本、読み終えた。毎日新聞社『日本の蒸気機関車のすべて 1号機関車から現役SLまで』

本書目次
(割愛)
 
記事目次
SL以外の写真も豊富
 
 
 

蒸気機関車とは

    完全に火を落とした状態から走れる状態にするまで、4時間かかるのが蒸気機関車です。他にも、100を優に超える油差しを行います。
    炭水夫が炭水車(蒸気機関車の後ろで引かれている、石炭や水を入れておく台車のこと。これを必要とするタイプをテンダー式、機関士・機関助士のすぐ後ろに石炭を、水はボイラーにある水槽に積むタイプをタンク式という)に石炭や水を補給します。
 水は停車場の給水塔から入れます。石炭は機関助手がすくいやすいように、平らにするのも忘れません。それから石炭に水をかけます。こうすれば石炭の粉が固まるからです。
    機関車乗務員は1時間ほど前から出勤し、作業服に着替えて、時計を標準時計に合わせます。身を正したら、乗務員室に書かれている指示事項を読み、当直助役から当日の注意や指示を受けます。
    車掌から列車の状況も聞きます。どれだけの車両、どれだけの人を引くかで運転に違いが出てくるからです。それでも時間が余ったら機関車内でご飯を食べます。
    出発。機関助手が石炭を入れます。効率よく燃やすために、効率よくくべていきます。
    機関士は様々なハンドル操作をしながら、横の窓から顔を出して前方を見ます。前方にある窓だけでは、機関車の図体故、前が見えないからです。
    機関士も機関助手も石炭と蒸気にまみれます。窓を開けていれば乗客もそれにまみれます。煙室扉(機関車を正面から見たときにある扉。
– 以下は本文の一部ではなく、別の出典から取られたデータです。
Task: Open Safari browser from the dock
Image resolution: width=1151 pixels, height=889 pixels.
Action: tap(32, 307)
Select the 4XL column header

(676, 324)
ここから入って釜を掃除する)に入るのも大変でしょう。
 夏は暑く、冬は寒い。それでもでかい図体を何十人という人々が手入れをして走らせていく。
 
 私は何人もの人が関わることでようやく動く蒸気機関車が好きです。でもやっぱり不便。
 どこでかは忘れましたけれど、実際に石炭をくべる体験をしたことがあります。ほんの少しすくっただけなのに、重い。火室(石炭をくべるところ)の奥に放り込むのも一苦労。火室の扉を開くと熱風が刺さる。たとえるなら、最初にサウナに入ったときに顔に感じる暑さをもう少しキツくした感じでしょうか。それを何時間もやり続ける。夏場は察する以上のもののはず。
 
    どうして大きいものが動くのか。それは多くの人が関わっているからだ、と一目でわかるものが好きです。だから戦隊モノやSFは司令室があるのではないでしょうか。
 
    子どもの頃に見た梅小路機関車館の車庫は感動しました。あれ以上に心を揺り動かす光景を、その後見たことがありません。サスペンダーを引き伸ばすクセも忘れていました。
    円形車庫に並ぶ佇まい。転車台に乗る蒸気機関車。ボー!と鳴る汽笛が頭を揺さぶる。汽笛の音は日本の音100選にも選ばれています。
 
    特に好きな蒸気機関車があるというわけではありませんが、除煙板が付くとかっこいいと思います。除煙板は機関車前部にある衝立のようなもので、これを付けることによって空気の流れを上に流し、煙を後方へ追いやることができます。下の画像で確認できます。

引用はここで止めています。